The deal would transfer ownership of Panasonic Healthcare for ¥165bn to a subsidiary of the US firm, with the Japanese giant taking a 20% stake in that unit.
While the healthcare company is profitable, Panasonic has been trying to scale back its business after losing billions of dollars in the last two fiscal years.
It has scaled back on money-losing divisions, spun off its chip business, and abandoned producing smartphones for consumers.
"We believe that partnering with KKR will also allow us to learn from (its) global operational and business management expertise as we pursue the next stage in growth for Panasonic," the firm's president Kazuhiro Tsuga said in a statement.
The deal represents KKR's biggest and only its second major investment in the Japanese market since it acquired temporary staffing agency Intelligence for $356m in 2010.
"Panasonic Healthcare has excellent market positions and high-level technical capabilities, and we believe it has significant growth potential," said the US firm's co-chief executive Henry Kravis.
The deal to buy Panasonic's health care unit, which makes blood glucose monitoring systems and has a medical IT business, is expected to close by March next year.

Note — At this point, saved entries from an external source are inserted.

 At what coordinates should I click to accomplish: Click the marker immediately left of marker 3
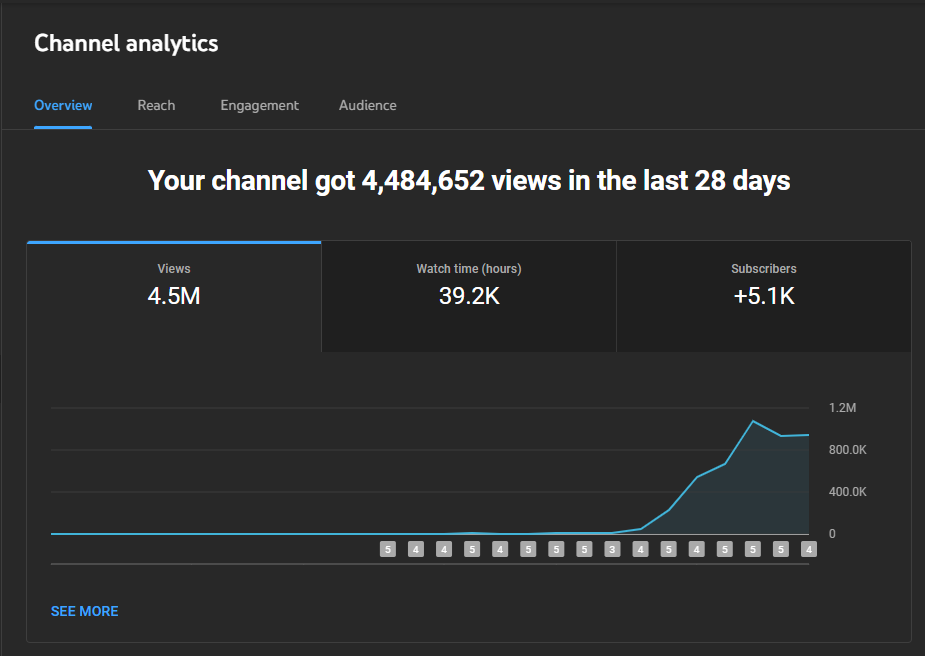tap(584, 549)
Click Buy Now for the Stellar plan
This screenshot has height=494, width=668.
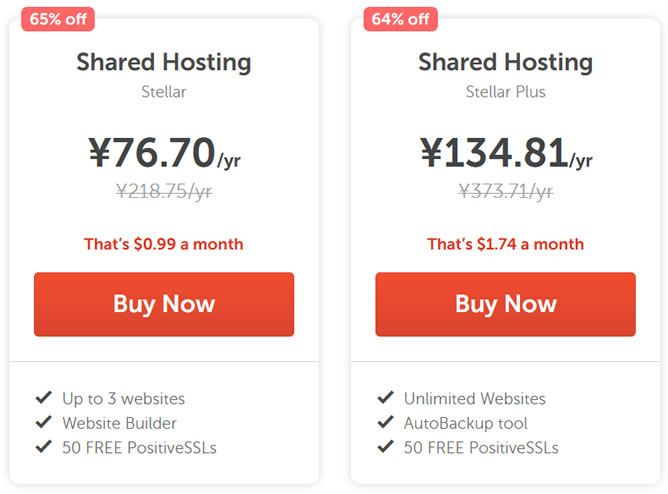coord(164,304)
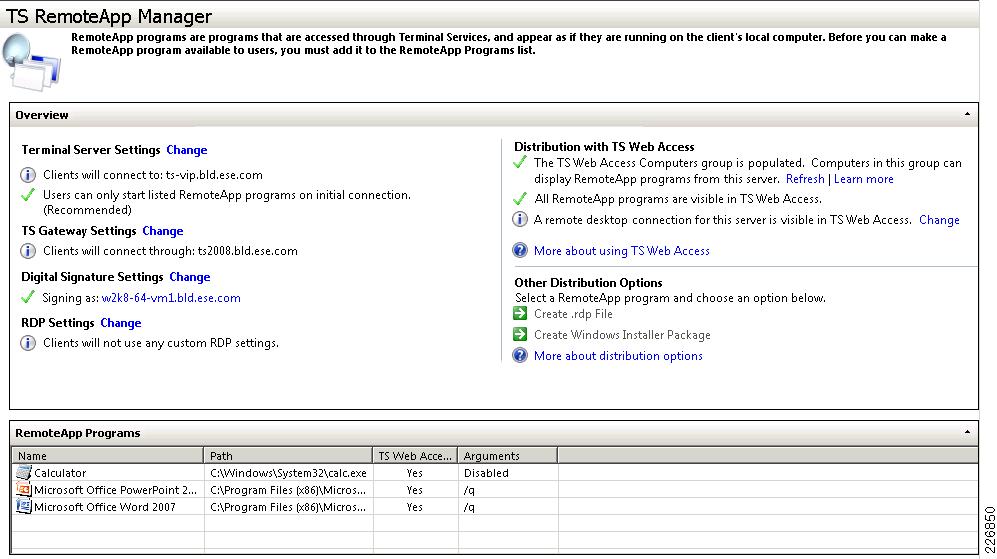Collapse the RemoteApp Programs section arrow
The image size is (997, 559).
pos(967,432)
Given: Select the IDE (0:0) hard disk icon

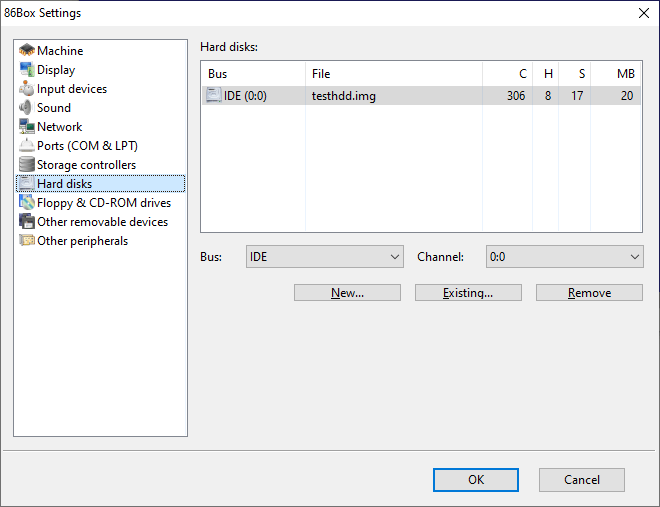Looking at the screenshot, I should (214, 96).
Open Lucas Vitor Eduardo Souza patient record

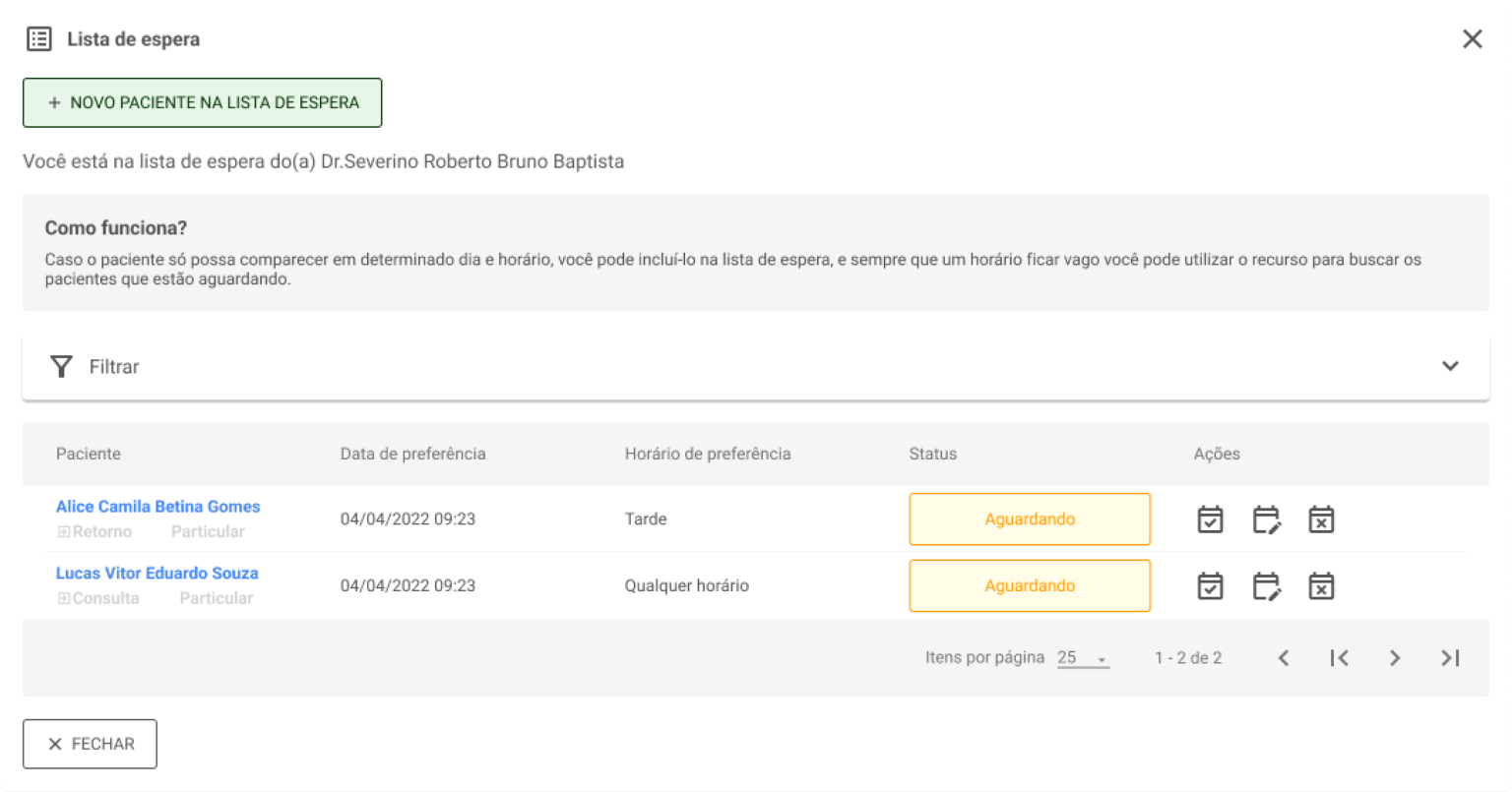pos(157,572)
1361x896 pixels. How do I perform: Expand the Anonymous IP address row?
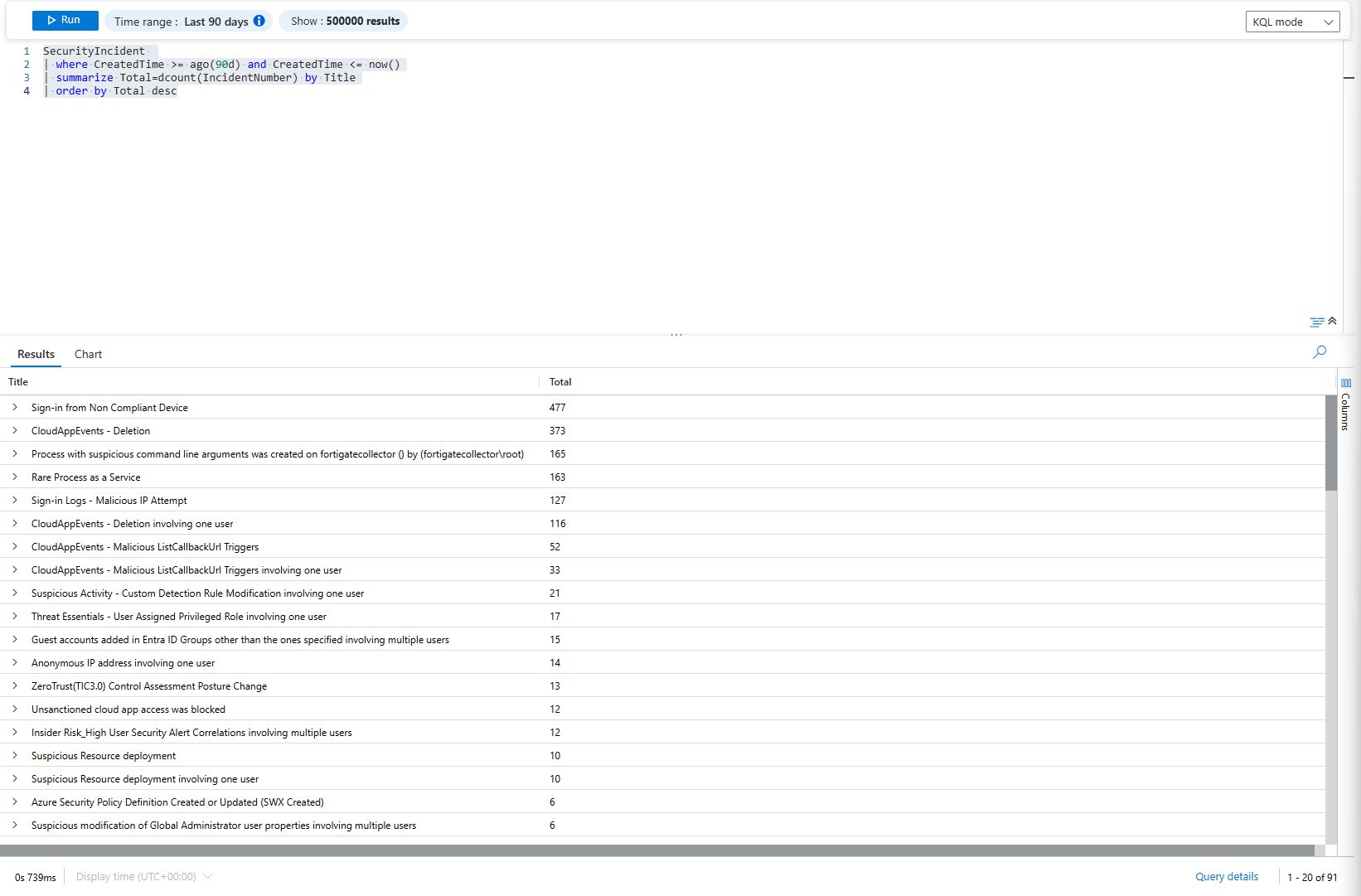coord(15,663)
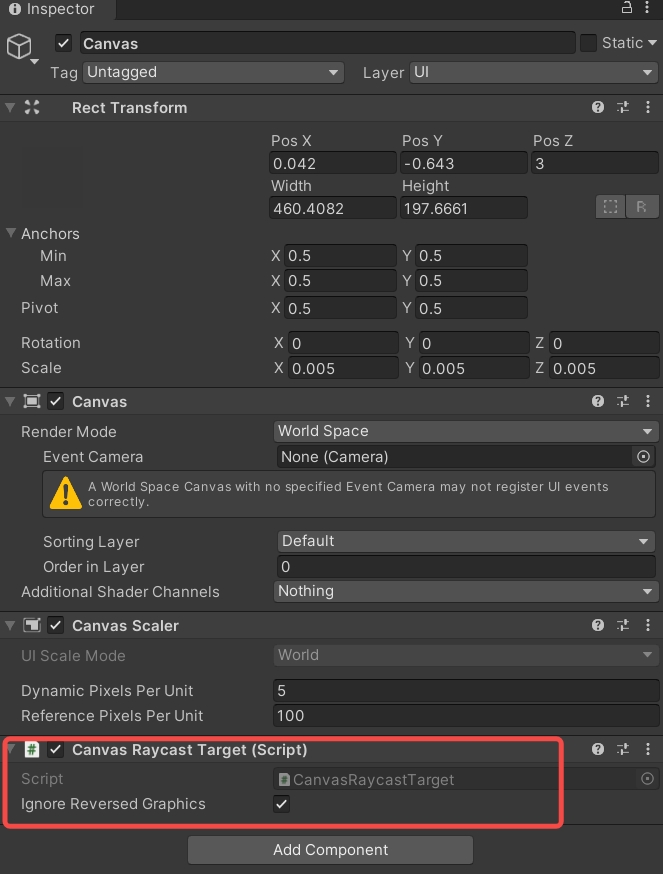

In a separate earlier deal, rival electronics giant Sony struck a capital tie-up agreement with Japan's Olympus to tap the lucrative medical equipment market. Although better known as a camera maker, Olympus is a world leader in medical endoscopes.
Panasonic and its domestic rivals, including Sony and Sharp, have been undergoing painful restructuring aimed at stemming years of record losses largely tied to their electronics units.
Japanese electronics makers struggled to compete against lower-cost foreign rivals and have been left behind by US giant Apple and South Korea's Samsung in the global smartphone market.